Lunes 15 de junio de 2009

Rubén Pocino, estudiante de la UB

El origen del Plan Bolonia queda muy lejos y sobre todo muy escondido, evidentemente hay cosas que el poder no quiere que se sepa. En los años 90 la OMC dictó las nuevas normas del mercado, teniendo por bandera la progresiva liberalización de servicios públicos como los transportes, la sanidad y la educación con el fin de que el sector privado pudiera ampliar su margen de beneficios a costa de los sectores populares. Es una filosofía conocida y reincidente.

Precisamente por eso, porque el Plan Bolonia va mas allá de Cataluña, de España, e incluso de Europa (en la UE hay 27 miembros y el plan de Bolonia afecta a 57 países), hay que destacar la internacionalización de la lucha. El ejemplo de otros países como Italia, Grecia o Francia nos llegó desde los compañeros de organizaciones hermanas que hicieron una gira estatal, en diferentes actos de carácter internacionalista impulsados por Izquierda Anticapitalista.

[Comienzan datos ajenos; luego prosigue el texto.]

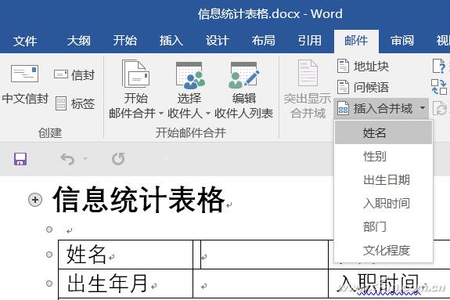The image size is (450, 300).
Task: Insert an 地址块 address block
Action: click(363, 67)
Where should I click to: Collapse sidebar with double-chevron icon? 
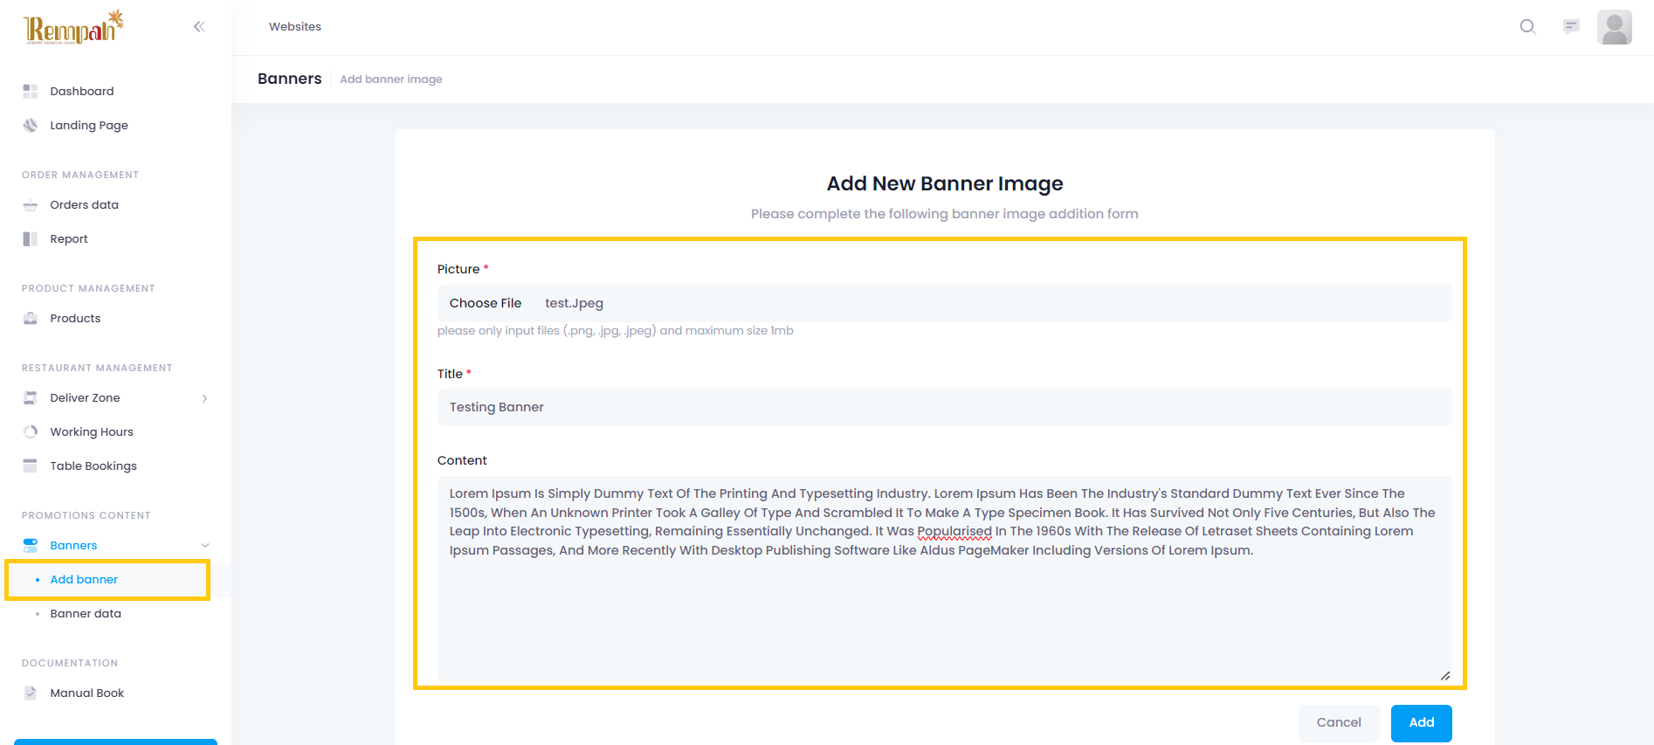[x=199, y=27]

Hay que destacar la lucha estudiantil, a pesar de la constante criminalización de las autoridades y de los Medios de Comunicación, ha sido una lucha pacífica. Los estudiantes NUNCA han impuesto su punto de vista sino que exigían la puesta en práctica de herramientas democráticas como son el debate y los referéndum con el fin de hacer oír la opinión de la comunidad universitaria.

Poco a poco y gracias al trabajo y la insistencia de las asambleas de estudiantes de las diferentes facultades, la problemática fue haciéndose visible en el día a día de los estudiantes. Bolonia había dejado de ser un tema tabú para por fin salir a la calle. El movimiento estudiantil también implicaba una lucha transversal ante el rumbo que esta tomando la crisis actual, por eso, desde el principio del encierro en el rectorado, se trabajó con otros colectivos y movimientos sociales, hasta el punto de nombrar el rectorado Sede de las luchas de los movimientos sociales.

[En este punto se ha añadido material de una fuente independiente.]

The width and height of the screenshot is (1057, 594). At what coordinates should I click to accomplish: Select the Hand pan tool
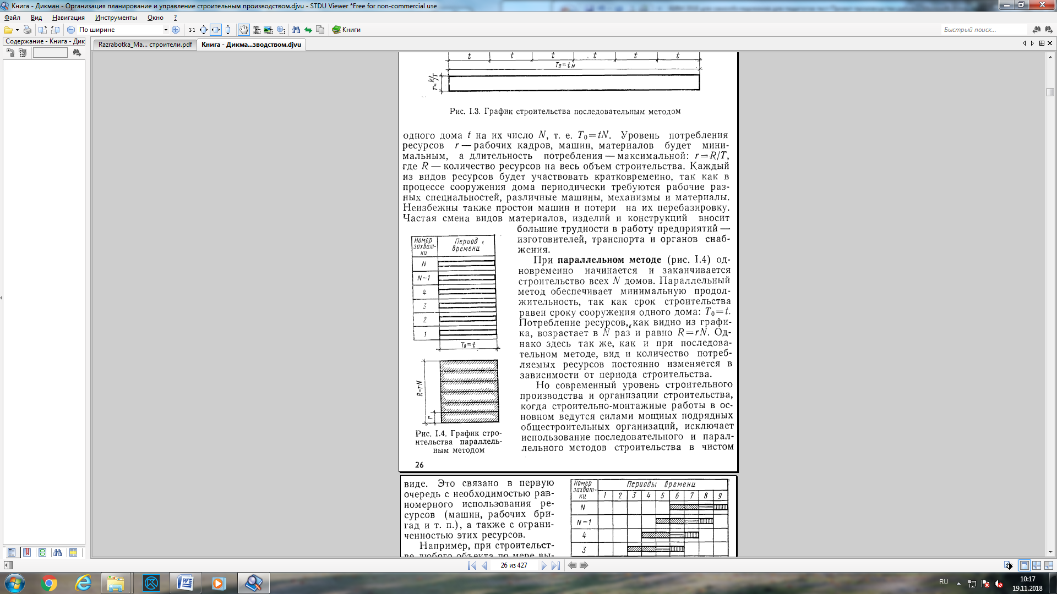[x=243, y=30]
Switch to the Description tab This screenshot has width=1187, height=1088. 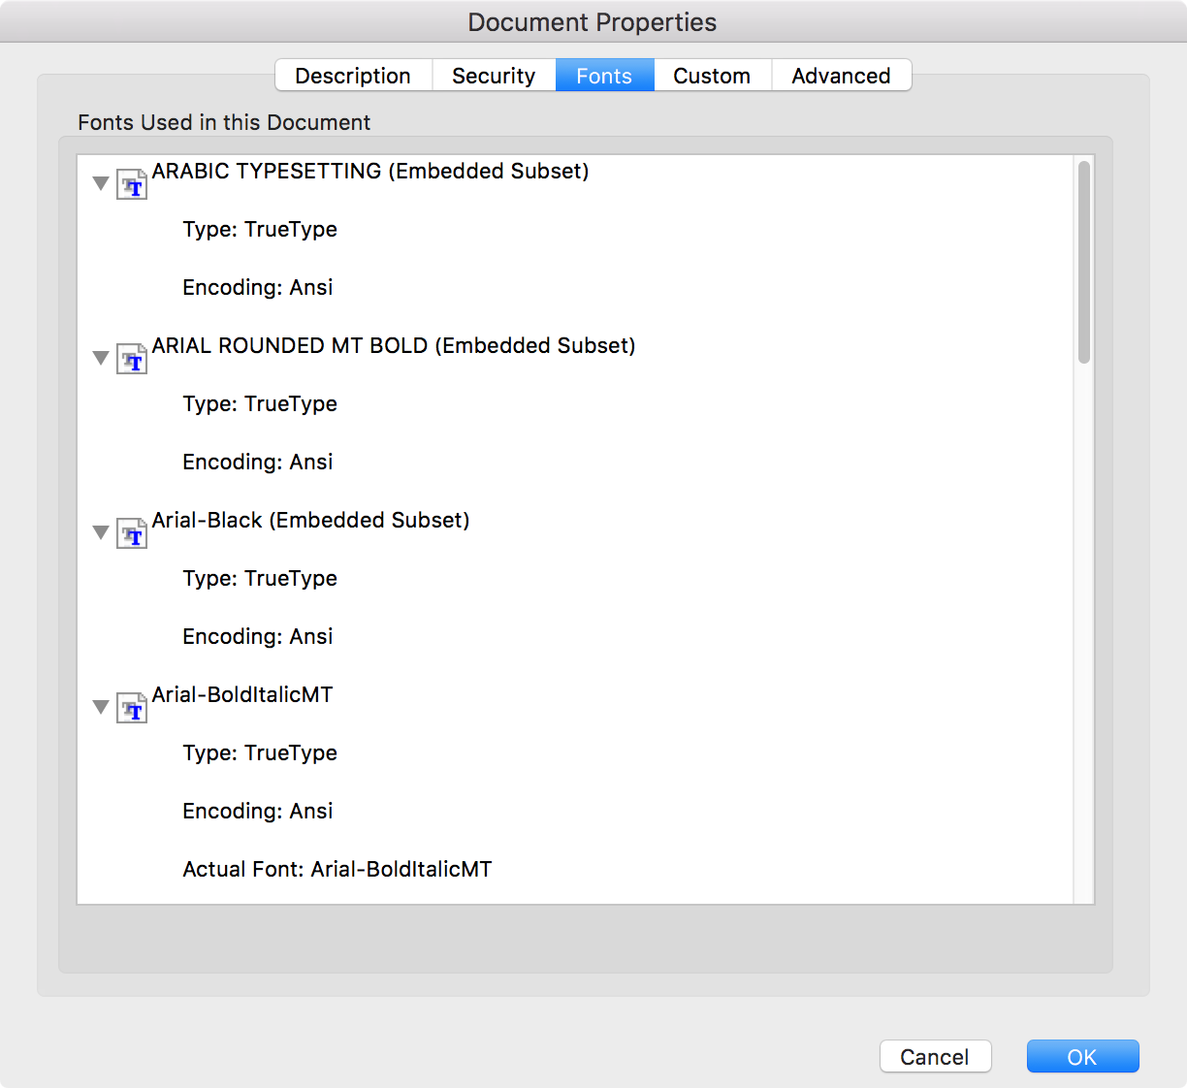click(353, 75)
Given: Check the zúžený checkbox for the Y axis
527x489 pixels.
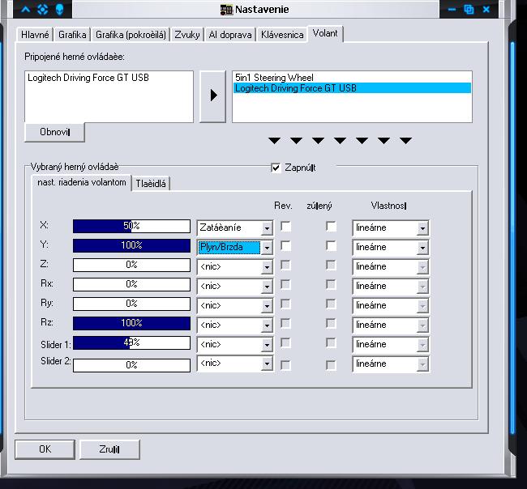Looking at the screenshot, I should 331,246.
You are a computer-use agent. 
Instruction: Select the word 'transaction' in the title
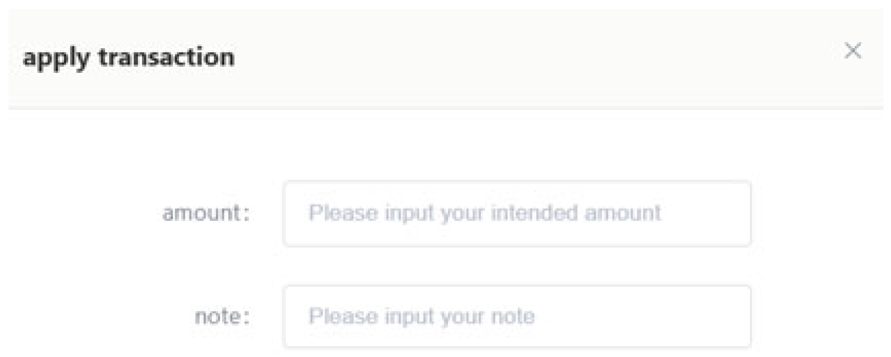pyautogui.click(x=167, y=57)
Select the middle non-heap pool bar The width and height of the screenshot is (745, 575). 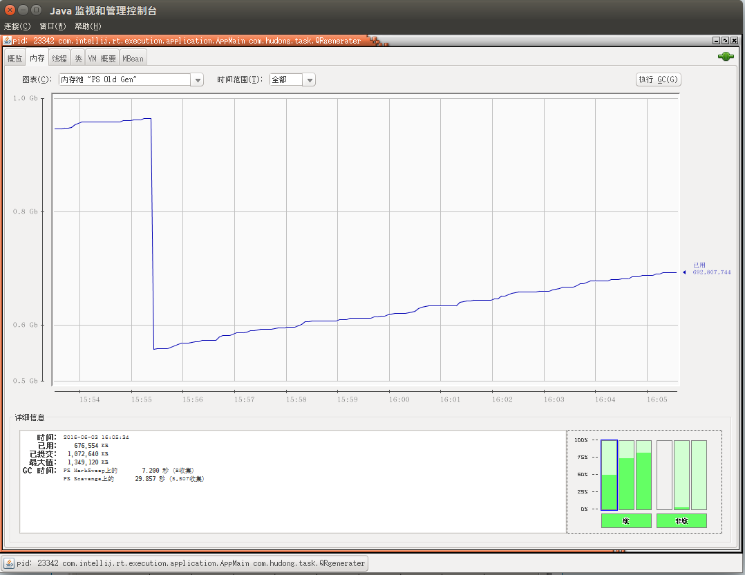(681, 475)
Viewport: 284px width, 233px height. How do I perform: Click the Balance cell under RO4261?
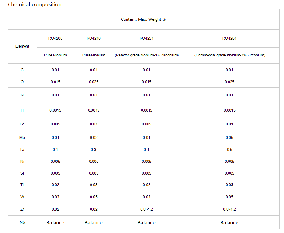click(x=229, y=223)
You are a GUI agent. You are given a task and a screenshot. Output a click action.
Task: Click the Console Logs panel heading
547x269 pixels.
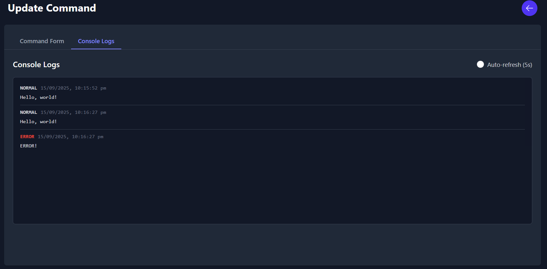point(36,64)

La represión era la única manera de cortar de raíz el comienzo de lo que podía haber sido el principio del cambio. Todos recordamos las violentas imágenes del desalojamiento del rectorado. Aquellas imágenes son un claro símbolo del mundo en el que vivimos hoy día. Dicen que existe la libertad de expresión, dicen que somos una sociedad democrática y que las personas tenemos derechos, lo que no dicen es que los estudiantes pedimos diálogo y la única cosa que recibimos es represión y violencia.
 
El movimiento también se ha extendido a los institutos haciendo converger la lucha contra la LEC con la lucha contra el Plan Bolonia. Aquí también las asambleas de estudiantes y los encierros han sido contestados con represión mediática y porras. Pero estas acciones de los estudiantes de secundaría son la garantía de que el curso próximo las luchas contra Bolonia tendrán su relevo y su continuidad.
 
A menudo se nos han llamado "antisistema" desde muchos Medios de Comunicación. Naturalmente que no queremos este sistema, lejos de las etiquetas de la prensa, no nos escondemos de decir que muchos de los que participamos de las luchas somos anticapitalistas. Y lo practicamos con propuestas, alternativas y resistencias.